Python: 3.9.7
Datsets: 2.1.0
I have a large dataset that I have opted to create by writing a dataset loading script following these instructions. Unfortunately, my workflow is constrained to loading the dataset and then splitting it into train and test sets. Initially when I load the dataset, I’d like it to not have any splits:
>>> my_ds
>>> Dataset({
features: [label', 'data'],
num_rows: 1000000
})
and then I would like to call train_test_split()
on it:
final_ds = my_dataset.train_test_split(train_size=0.9, shuffle=True)
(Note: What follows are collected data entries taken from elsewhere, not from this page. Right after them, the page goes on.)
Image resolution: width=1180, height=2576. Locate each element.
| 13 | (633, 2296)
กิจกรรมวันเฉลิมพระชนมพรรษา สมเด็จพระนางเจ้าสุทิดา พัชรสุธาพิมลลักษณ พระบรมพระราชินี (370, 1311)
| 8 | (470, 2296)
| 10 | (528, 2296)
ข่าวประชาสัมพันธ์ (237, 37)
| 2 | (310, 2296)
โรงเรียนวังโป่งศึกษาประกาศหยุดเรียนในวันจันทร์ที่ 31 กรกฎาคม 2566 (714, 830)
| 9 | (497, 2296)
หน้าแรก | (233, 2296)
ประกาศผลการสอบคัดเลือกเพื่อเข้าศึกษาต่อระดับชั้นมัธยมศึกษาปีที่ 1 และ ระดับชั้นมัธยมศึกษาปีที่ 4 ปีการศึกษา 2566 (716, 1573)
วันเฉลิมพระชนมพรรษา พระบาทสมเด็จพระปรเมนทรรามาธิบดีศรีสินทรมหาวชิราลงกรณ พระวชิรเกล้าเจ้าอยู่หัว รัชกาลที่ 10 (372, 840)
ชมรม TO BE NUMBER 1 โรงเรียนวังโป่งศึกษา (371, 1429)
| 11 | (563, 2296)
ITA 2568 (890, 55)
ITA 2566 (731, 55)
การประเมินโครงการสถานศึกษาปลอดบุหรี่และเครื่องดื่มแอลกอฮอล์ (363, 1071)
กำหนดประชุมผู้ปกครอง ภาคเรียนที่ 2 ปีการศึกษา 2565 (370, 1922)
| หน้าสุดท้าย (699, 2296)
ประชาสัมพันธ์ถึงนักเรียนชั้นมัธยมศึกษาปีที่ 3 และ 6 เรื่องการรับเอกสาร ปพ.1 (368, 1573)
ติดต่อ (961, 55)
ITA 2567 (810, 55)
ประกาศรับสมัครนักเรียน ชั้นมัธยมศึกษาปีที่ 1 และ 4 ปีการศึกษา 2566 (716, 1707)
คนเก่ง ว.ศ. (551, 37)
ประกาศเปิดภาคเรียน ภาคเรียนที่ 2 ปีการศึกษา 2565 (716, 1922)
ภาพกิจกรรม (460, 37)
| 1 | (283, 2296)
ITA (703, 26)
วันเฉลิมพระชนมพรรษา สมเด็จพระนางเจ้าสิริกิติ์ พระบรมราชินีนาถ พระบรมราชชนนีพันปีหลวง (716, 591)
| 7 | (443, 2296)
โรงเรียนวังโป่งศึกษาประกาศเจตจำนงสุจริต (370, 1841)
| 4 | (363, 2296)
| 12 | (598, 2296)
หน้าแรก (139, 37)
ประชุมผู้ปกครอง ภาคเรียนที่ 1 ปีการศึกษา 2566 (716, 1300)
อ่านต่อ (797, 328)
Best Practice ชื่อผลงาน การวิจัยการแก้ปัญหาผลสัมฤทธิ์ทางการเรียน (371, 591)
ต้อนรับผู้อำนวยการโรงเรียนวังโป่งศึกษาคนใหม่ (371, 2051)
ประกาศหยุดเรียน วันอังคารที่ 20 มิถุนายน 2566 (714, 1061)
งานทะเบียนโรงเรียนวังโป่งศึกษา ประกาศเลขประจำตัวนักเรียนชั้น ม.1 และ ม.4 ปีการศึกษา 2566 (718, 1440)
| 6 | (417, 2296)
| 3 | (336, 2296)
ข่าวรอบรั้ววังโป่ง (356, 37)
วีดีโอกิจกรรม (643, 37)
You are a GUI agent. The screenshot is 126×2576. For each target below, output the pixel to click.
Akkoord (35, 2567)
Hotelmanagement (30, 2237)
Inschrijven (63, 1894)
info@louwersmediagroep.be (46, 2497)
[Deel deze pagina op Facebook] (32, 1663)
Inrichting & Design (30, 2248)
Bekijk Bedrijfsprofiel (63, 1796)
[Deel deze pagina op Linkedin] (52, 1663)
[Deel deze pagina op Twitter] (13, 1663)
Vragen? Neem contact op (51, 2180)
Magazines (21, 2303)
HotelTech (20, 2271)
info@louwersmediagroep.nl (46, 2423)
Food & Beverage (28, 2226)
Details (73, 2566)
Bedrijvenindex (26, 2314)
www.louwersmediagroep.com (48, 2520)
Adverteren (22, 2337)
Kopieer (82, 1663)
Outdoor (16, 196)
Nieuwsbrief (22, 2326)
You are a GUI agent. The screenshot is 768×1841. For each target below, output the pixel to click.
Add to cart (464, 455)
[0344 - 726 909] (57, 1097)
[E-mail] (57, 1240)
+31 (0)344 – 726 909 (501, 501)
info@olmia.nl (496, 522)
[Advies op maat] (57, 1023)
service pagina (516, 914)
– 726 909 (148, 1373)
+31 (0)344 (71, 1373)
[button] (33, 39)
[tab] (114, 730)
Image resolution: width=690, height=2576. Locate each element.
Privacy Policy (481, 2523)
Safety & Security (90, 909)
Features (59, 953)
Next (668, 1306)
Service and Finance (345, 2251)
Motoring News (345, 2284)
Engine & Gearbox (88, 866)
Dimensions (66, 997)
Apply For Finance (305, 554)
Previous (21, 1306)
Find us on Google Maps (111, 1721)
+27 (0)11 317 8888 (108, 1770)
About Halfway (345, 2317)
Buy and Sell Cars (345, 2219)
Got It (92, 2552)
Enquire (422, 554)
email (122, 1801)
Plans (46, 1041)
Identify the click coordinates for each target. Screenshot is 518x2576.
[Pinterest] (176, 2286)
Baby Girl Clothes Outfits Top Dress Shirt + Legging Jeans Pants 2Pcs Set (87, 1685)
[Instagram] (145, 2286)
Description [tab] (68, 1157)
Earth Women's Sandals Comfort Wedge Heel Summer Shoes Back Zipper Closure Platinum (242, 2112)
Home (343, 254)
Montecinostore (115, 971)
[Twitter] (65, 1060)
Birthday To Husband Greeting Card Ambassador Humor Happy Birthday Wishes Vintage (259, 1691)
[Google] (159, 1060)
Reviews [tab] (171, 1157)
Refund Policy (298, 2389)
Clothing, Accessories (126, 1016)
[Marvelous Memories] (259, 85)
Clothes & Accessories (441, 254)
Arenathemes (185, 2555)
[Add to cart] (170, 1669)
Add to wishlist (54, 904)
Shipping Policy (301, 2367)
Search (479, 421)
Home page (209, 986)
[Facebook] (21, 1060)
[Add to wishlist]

I noticed that in the instructions listed above, there is a _split_generators
method that segments the data into individual splits. Something like:
def _split_generators(self, dl_manager: DownloadManager) -> List[datasets.SplitGenerator]:
urls_to_use = _URLS
downloaded_files = dl_manager.download_and_extract(urls_to_use)
return [
datasets.SplitGenerator(name=datasets.Split.TRAIN, gen_kwargs={'filepath': downloaded_files['my_file']})
]
Using the above _split_generators()
, I can successfully run the loading script and create the dataset, however it has a train
split associated with it. Is there a way to write the loading script so it doesn’t create a split in it as shown above in the dataset with no split?
Thanks in advance for your help and guidance!!!